Na sequência do anúncio, feito pelo respetivo Comité Executivo, a
23 de dezembro de 2015, em Aquisgrano, Alemanha, de que o vencedor de 2016 do Prémio Carlos Magno seria o Papa
Francisco, procedeu-se hoje, dia 6 de maio, à cerimónia da entrega do galardão
ao Pontífice no Vaticano, na Sala Régia do Palácio Apostólico, pelas 12 horas (hora de Roma). A distinção foi entregue pelo
presidente municipal de Aachen (Alemanha), Marcel Philipp, e por Jurgen Linden, da Fundação Carlos Magno, na
presença dos presidentes da Comissão, do Parlamento e do Conselho Europeus,
respetivamente, Jean-Claude Juncker, Martin Schulz e Donald Tusk.
Antes, o Papa concedeu audiências privadas a Juncker, Schulz
e Tusk, bem como à chanceler alemã Angela Merkel, presentes no Vaticano para a
entrega do prémio, conferido anualmente a personalidade que se destaque no
trabalho realizado em prol da integração e da união na Europa.
Na verdade o Prémio
Carlos Magno foi estabelecido em 1949, após a II Guerra Mundial. E esta
distinção, considerada como uma das mais importantes na Europa, tinha sido
outorgada ao Papa São João Paulo II, em 2004. Entre os galardoados contam-se
também o ex-presidente francês, François Mitterand e o ex-chanceler
alemão, Helmut Koll, ex aequo em
1988, ou o ex-presidente dos Estados Unidos da América, Bill Clinton,
distinguido no ano 2000.
Em relação ao Papa argentino, o Presidente do Parlamento
Europeu declarou à Rádio Vaticano que Francisco, filho de imigrantes italianos
na Argentina, conhecera um “mundo diferente” dos europeus. Por isso, “abre-nos
os olhos e faz-nos refletir sobre o quanto devemos estar gratos e reconhecidos
por este mundo maravilhoso que é a Europa, na qual nos é consentido viver”.

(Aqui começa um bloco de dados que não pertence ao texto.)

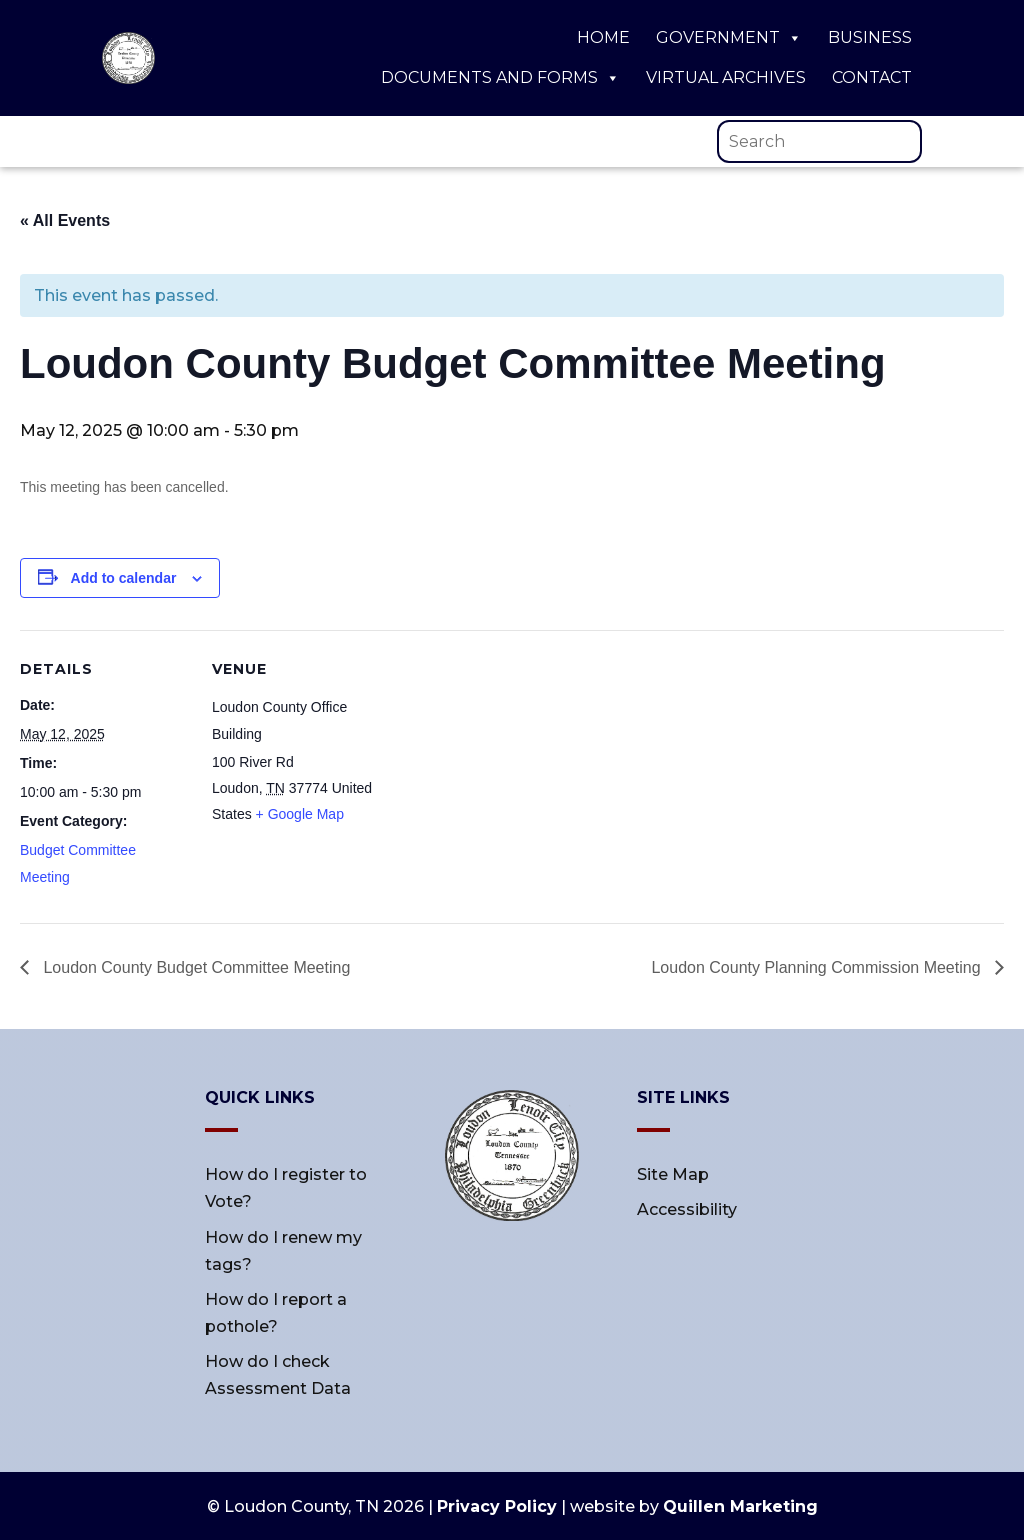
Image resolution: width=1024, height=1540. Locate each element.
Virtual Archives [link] (726, 77)
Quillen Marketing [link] (740, 1506)
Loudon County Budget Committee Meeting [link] (194, 967)
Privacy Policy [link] (497, 1506)
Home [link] (603, 37)
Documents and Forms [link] (500, 78)
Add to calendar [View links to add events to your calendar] (124, 578)
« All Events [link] (65, 220)
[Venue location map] (509, 768)
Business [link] (870, 37)
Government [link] (729, 38)
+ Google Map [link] (300, 814)
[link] (128, 78)
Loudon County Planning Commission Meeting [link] (818, 967)
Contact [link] (872, 77)
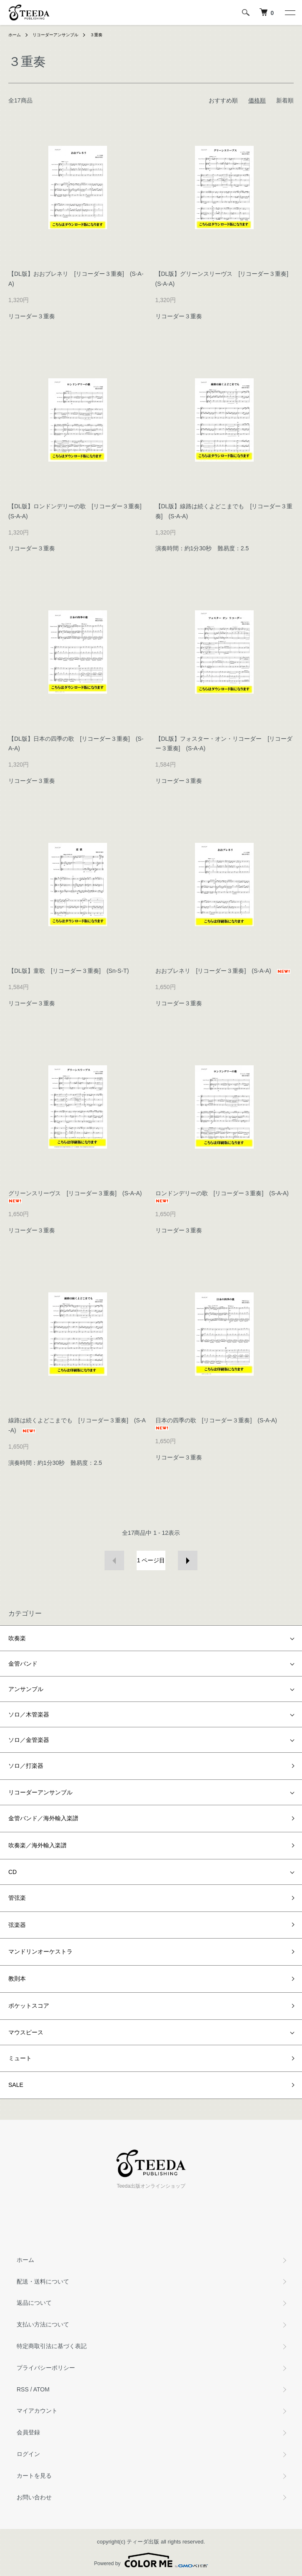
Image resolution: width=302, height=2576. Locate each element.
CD (12, 1872)
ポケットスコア (28, 2005)
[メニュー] (289, 12)
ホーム (14, 34)
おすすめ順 (223, 100)
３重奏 (96, 34)
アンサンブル (25, 1689)
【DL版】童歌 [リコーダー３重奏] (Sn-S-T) (68, 970)
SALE (15, 2084)
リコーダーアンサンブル (55, 34)
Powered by (151, 2560)
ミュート (20, 2058)
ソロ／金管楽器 (28, 1739)
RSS (23, 2389)
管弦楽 (17, 1897)
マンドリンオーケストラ (40, 1951)
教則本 (17, 1978)
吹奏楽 (17, 1638)
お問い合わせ (34, 2497)
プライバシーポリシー (46, 2367)
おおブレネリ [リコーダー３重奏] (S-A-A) (222, 970)
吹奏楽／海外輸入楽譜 (37, 1845)
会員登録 (28, 2432)
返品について (34, 2302)
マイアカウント (37, 2410)
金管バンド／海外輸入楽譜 (43, 1818)
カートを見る (34, 2475)
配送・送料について (43, 2281)
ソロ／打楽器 (25, 1765)
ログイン (28, 2454)
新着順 (285, 100)
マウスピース (25, 2032)
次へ (187, 1560)
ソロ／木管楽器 (28, 1714)
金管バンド (22, 1663)
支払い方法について (43, 2324)
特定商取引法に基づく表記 (52, 2346)
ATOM (41, 2389)
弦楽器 (17, 1924)
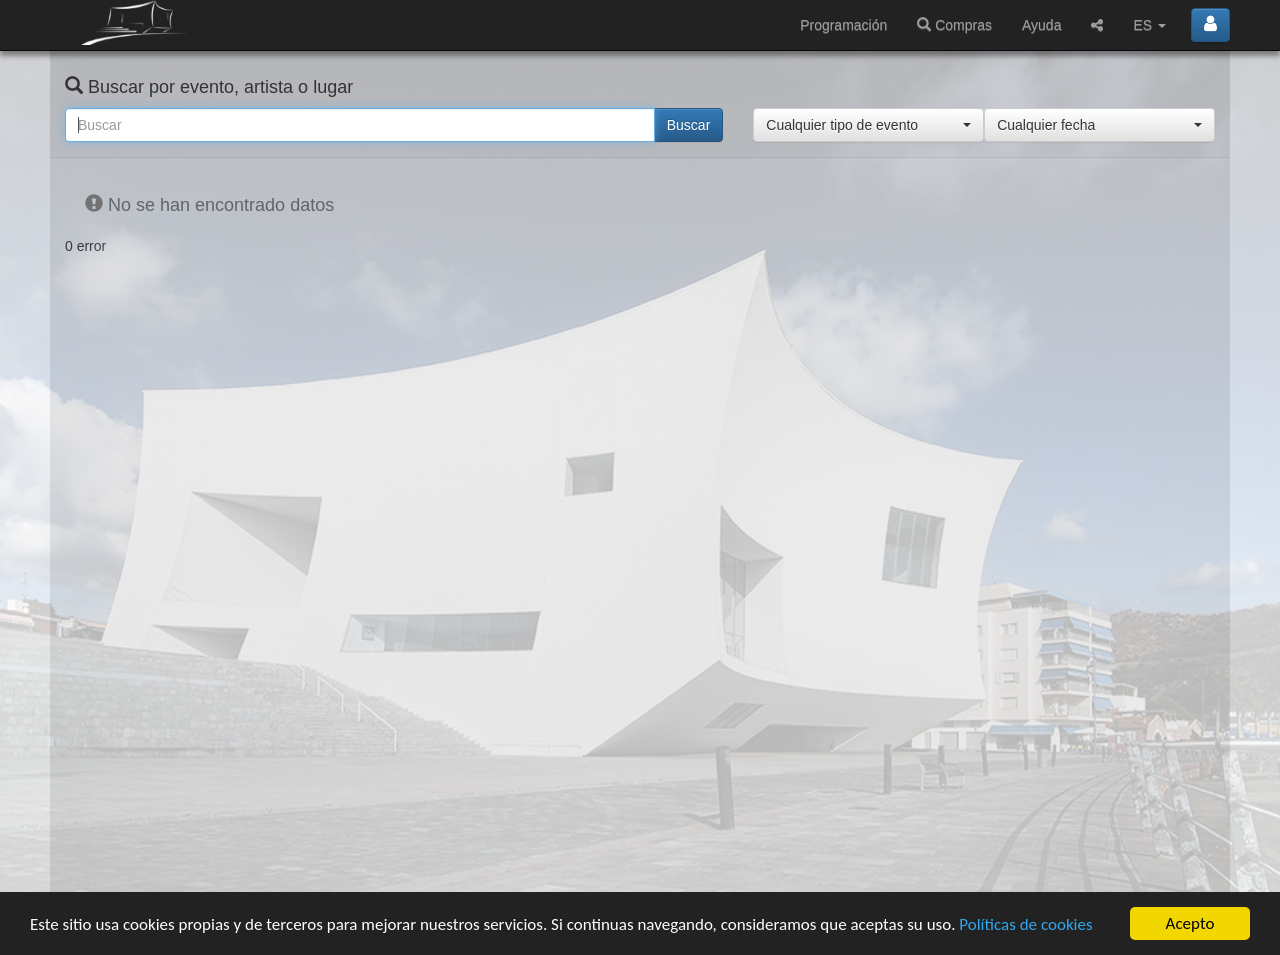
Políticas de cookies (1025, 924)
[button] (868, 125)
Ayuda (1041, 25)
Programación (843, 25)
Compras (954, 25)
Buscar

Evocando o discurso papal no Parlamento Europeu, a 25 de novembro
de 2014, o júri elogiou a mensagem de “paz e compreensão” trazida por Bergoglio
e a postura de compaixão, tolerância, solidariedade e integridade que caraterizam
o seu pontificado. Além disso, encareceu a figura de Francisco como “voz da
consciência” e “autoridade moral extraordinária” para a Europa.
A Santa Sé, por sua vez, explicara que o Papa aceitou a
distinção a título “totalmente excecional”, como gesto simbólico para que “a
Europa trabalhe pela paz”.
***
Hoje, no seu discurso, depois de agradecer as palavras que lhe foram
dirigidas, Francisco foi claro em reiterar a sua “intenção de dedicar à Europa este prestigioso Prémio”, aduzindo
que “não estamos a comemorar qualquer gesto, mas queremos aproveitar o ensejo
para, juntos, almejarmos um novo e corajoso impulso a este amado Continente”.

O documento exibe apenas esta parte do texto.